- Exercise requirements
Pictures are to be left out, and only the lines from the one containing "Instruction: Open sales" through the last line of the data are to be returned exactly.

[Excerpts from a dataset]
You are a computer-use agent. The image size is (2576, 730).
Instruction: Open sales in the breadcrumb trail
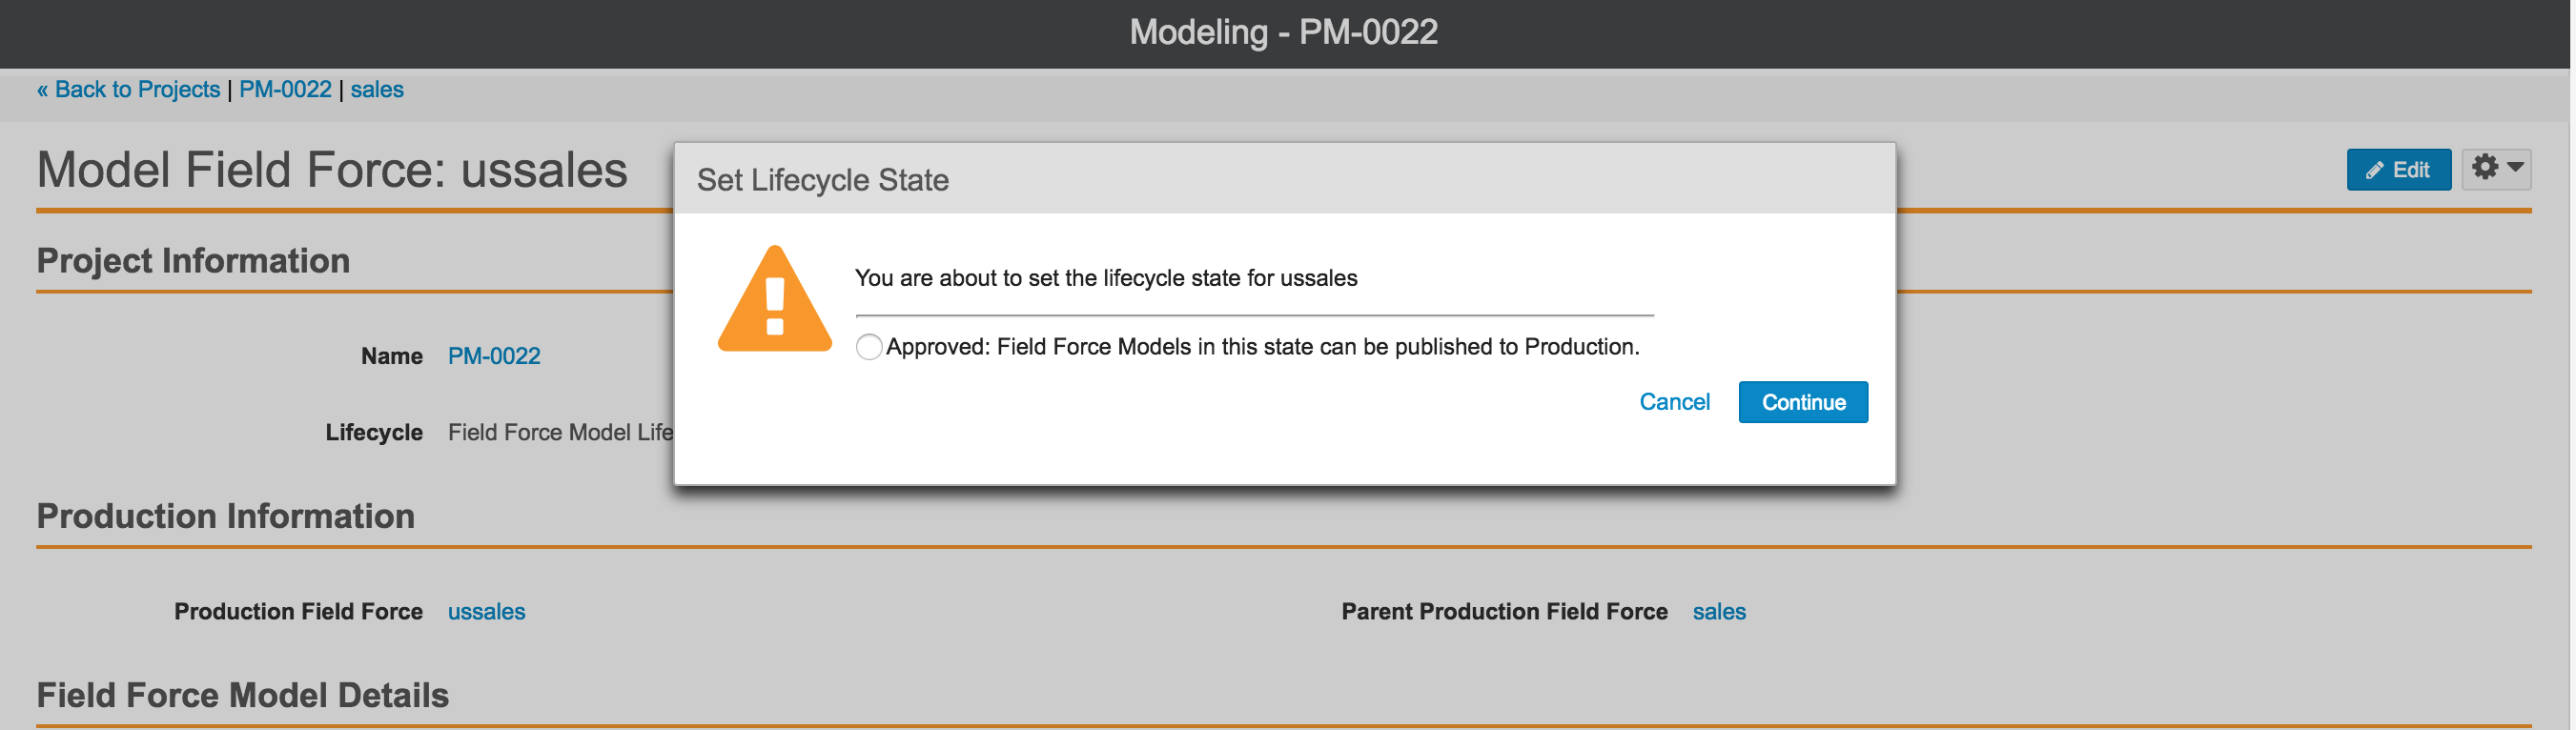[377, 90]
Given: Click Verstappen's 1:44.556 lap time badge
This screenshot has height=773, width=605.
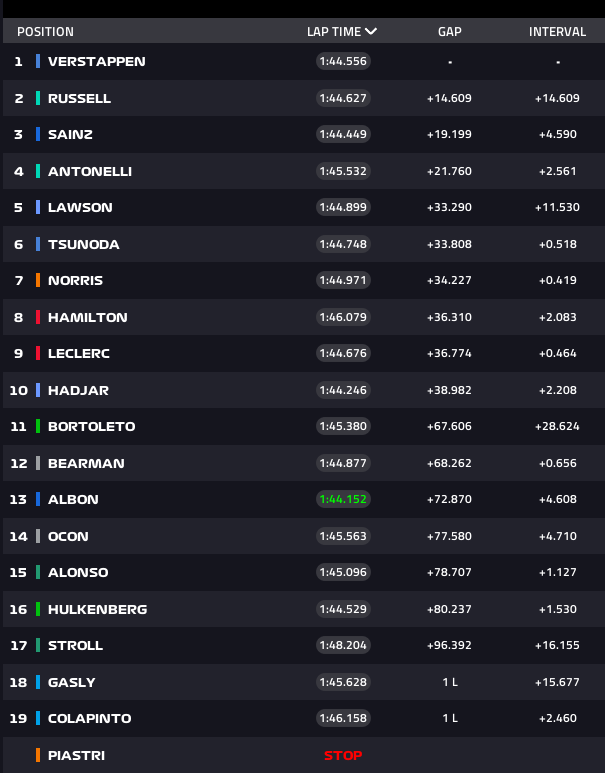Looking at the screenshot, I should 343,61.
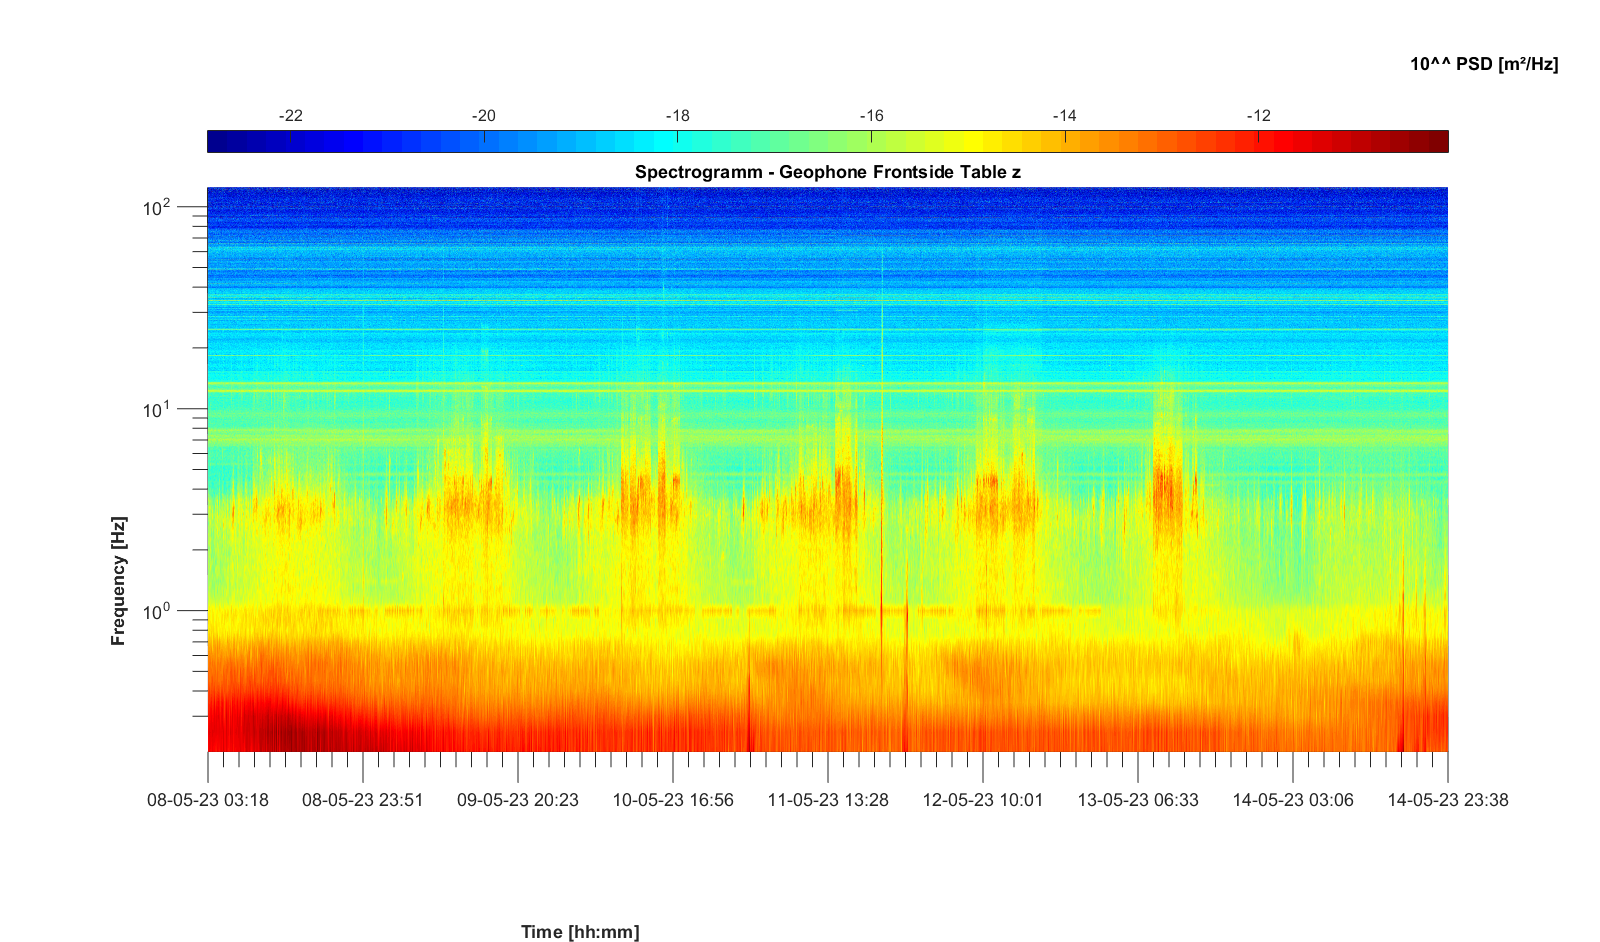Click the plot title 'Spectrogramm - Geophone Frontside Table z'
The image size is (1600, 942).
[827, 172]
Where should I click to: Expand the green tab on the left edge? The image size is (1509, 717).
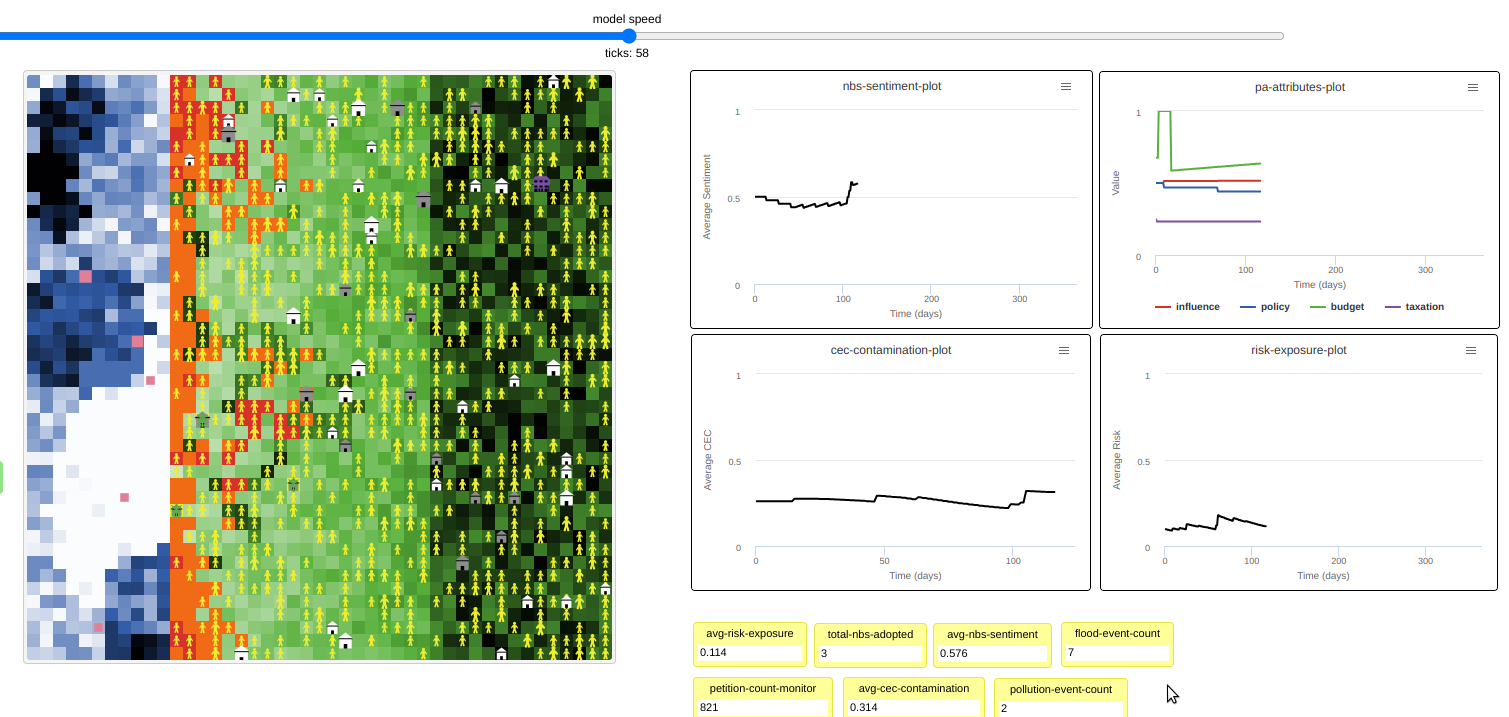coord(3,478)
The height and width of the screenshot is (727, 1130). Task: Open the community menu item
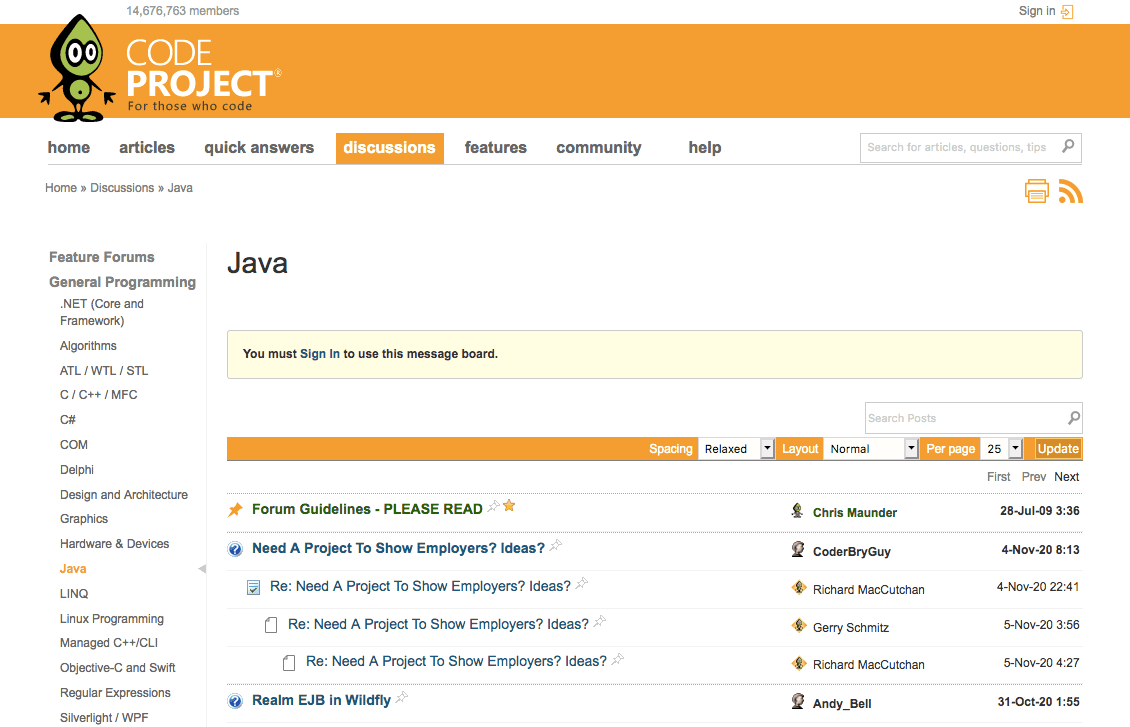pos(598,147)
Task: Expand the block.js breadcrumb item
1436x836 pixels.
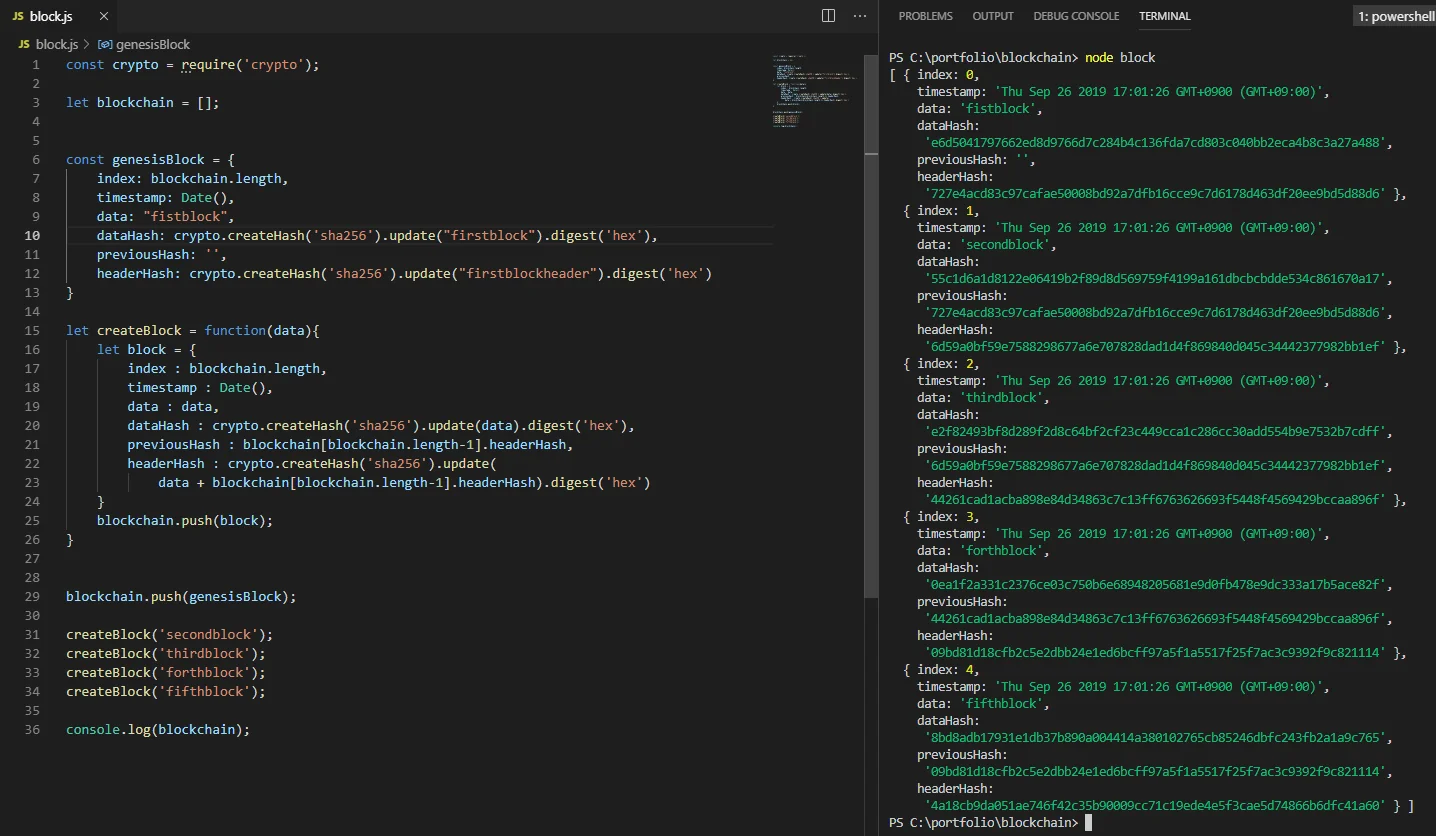Action: pos(56,45)
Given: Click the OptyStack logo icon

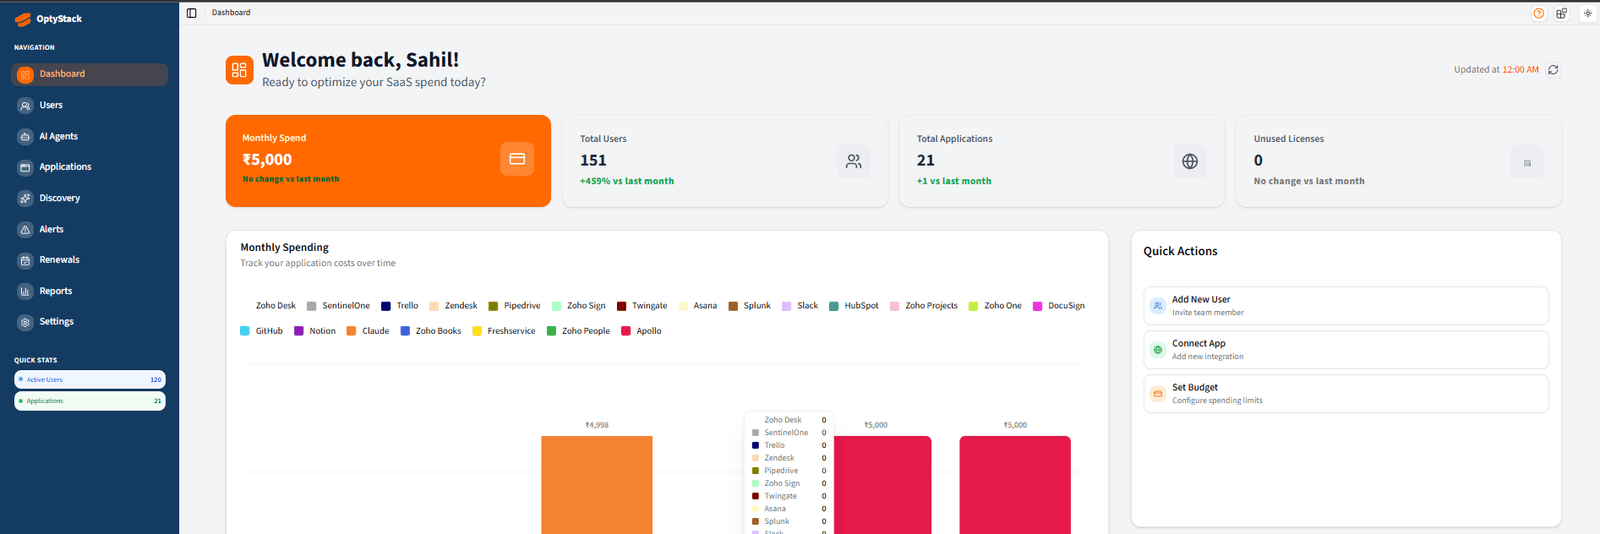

- Answer to this exercise
Instruction: Open sales in the breadcrumb trail
[377, 90]
Given: Click Verstappen's 1:44.556 lap time badge
This screenshot has height=773, width=605.
Looking at the screenshot, I should 343,61.
Click the plot title 'Spectrogramm - Geophone Frontside Table z'
The image size is (1600, 942).
[827, 172]
Where should I click to: Expand the green tab on the left edge? The image size is (1509, 717).
coord(3,478)
The height and width of the screenshot is (727, 1130). Task: Open the community menu item
pos(598,147)
Task: Expand the block.js breadcrumb item
1436x836 pixels.
Action: pos(56,45)
Given: Click the OptyStack logo icon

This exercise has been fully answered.